Alethea Felton:So it leads me now to wondering once you left the convent maybe not by full choice, but it turned out to really be a blessing for you and once you left out of the convent and here you were, although left with some of these broken pieces and maybe not with the exact healing you were seeking as you went in. Let's talk about then. Where do you go from there? How did you start to build this supportive network towards healing? When did you say okay, now, this, this is my new life, I need to start picking up the pieces and, on top of that, just kind of talk about what led you to healing fully from the alcohol and ultimately becoming this end of life doula. So you have the floor to take it any way that you want to. What was that healing journey like?

**STATED GOAL A**
Restate the interview question, beginning at the words "Alethea Felton:So it" and stopping after "healing journey like?", but replace "convent" with "monastery".
**STATED GOAL B**
Sum up the interview question in two sentences.
The lines that come after this passage are not needed for either task.

**DATASET SECTION**
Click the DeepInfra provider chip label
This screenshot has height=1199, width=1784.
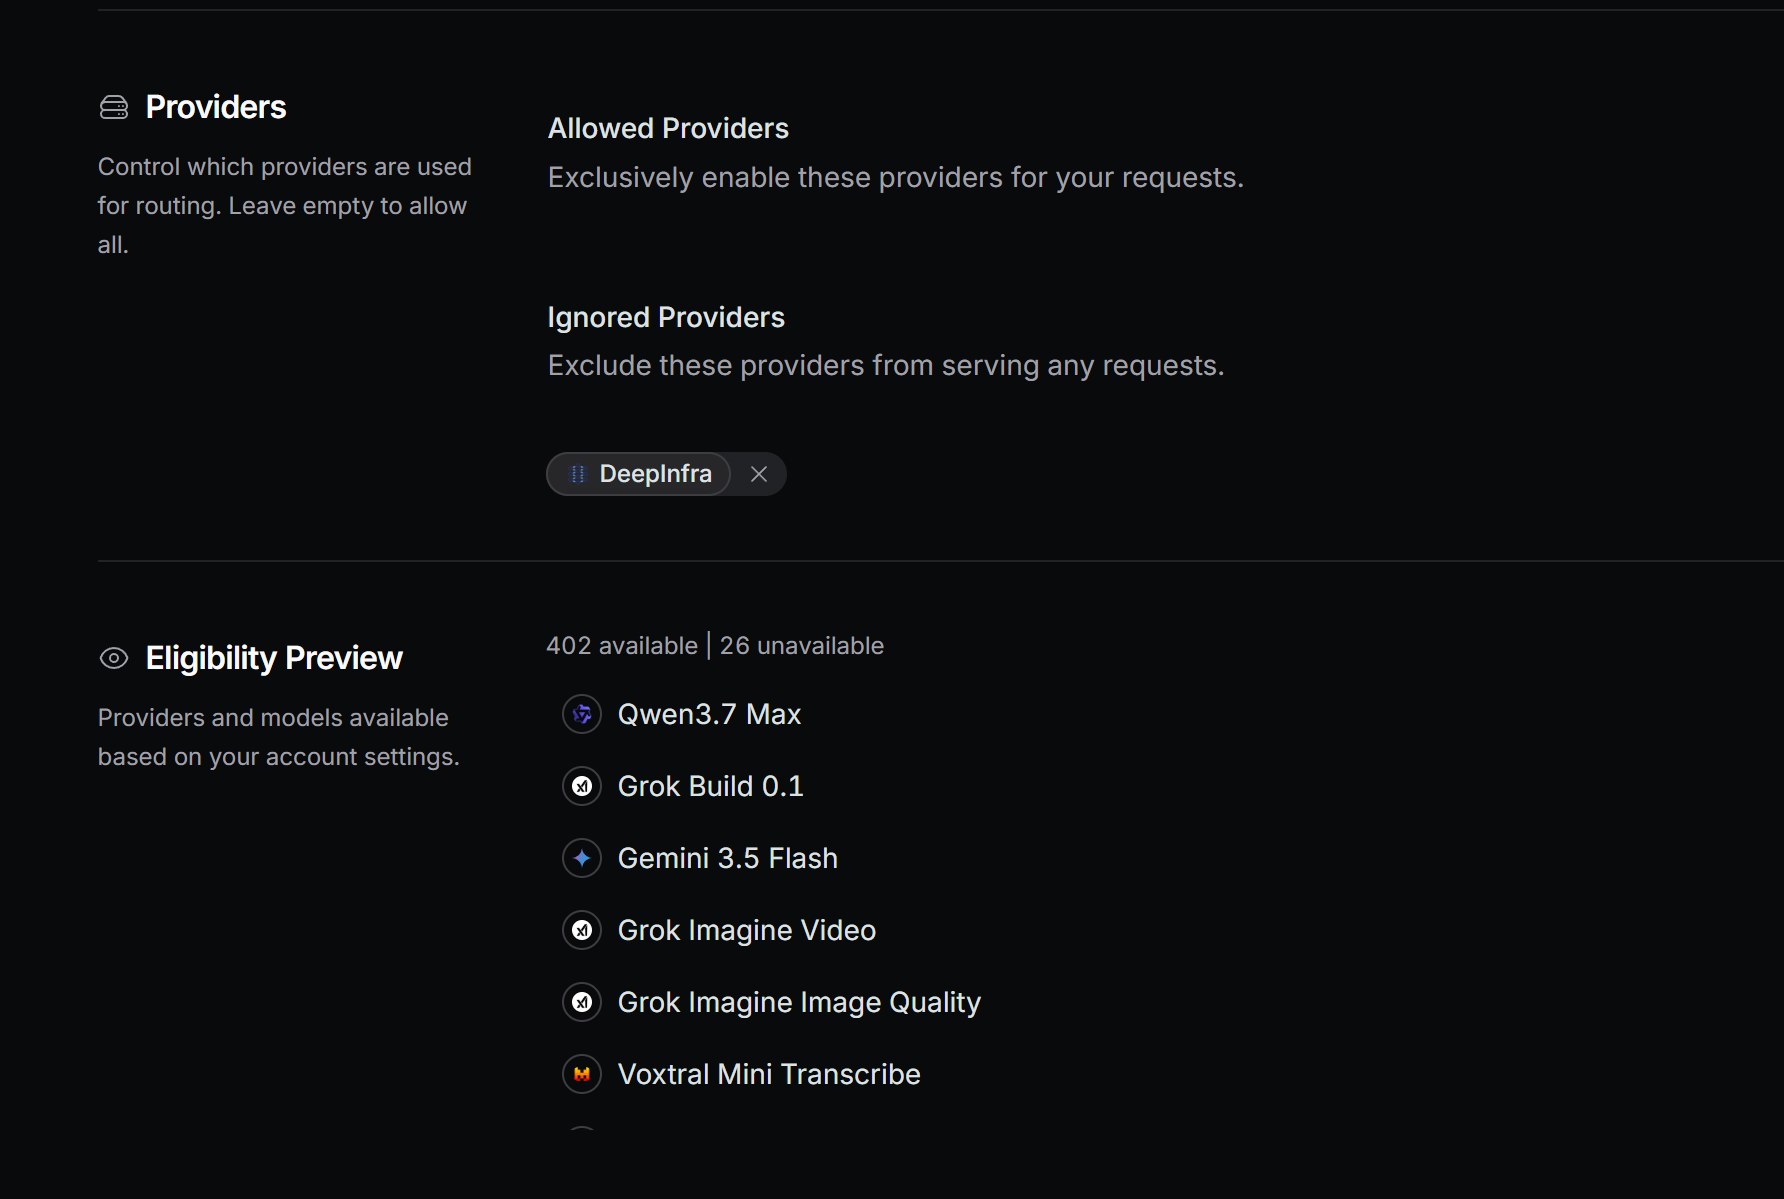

**RESULT A**
Alethea Felton:So it leads me now to wondering once you left the monastery maybe not by full choice, but it turned out to really be a blessing for you and once you left out of the monastery and here you were, although left with some of these broken pieces and maybe not with the exact healing you were seeking as you went in. Let's talk about then. Where do you go from there? How did you start to build this supportive network towards healing? When did you say okay, now, this, this is my new life, I need to start picking up the pieces and, on top of that, just kind of talk about what led you to healing fully from the alcohol and ultimately becoming this end of life doula. So you have the floor to take it any way that you want to. What was that healing journey like?

**RESULT B**
Alethea Felton observes that leaving the convent, though perhaps not entirely by choice, turned out to be a blessing, even if it left some broken pieces and not the exact healing that had been sought. Felton then asks how the healing journey went from there, including building a supportive network, starting a new life, healing fully from alcohol, and becoming an end of life doula.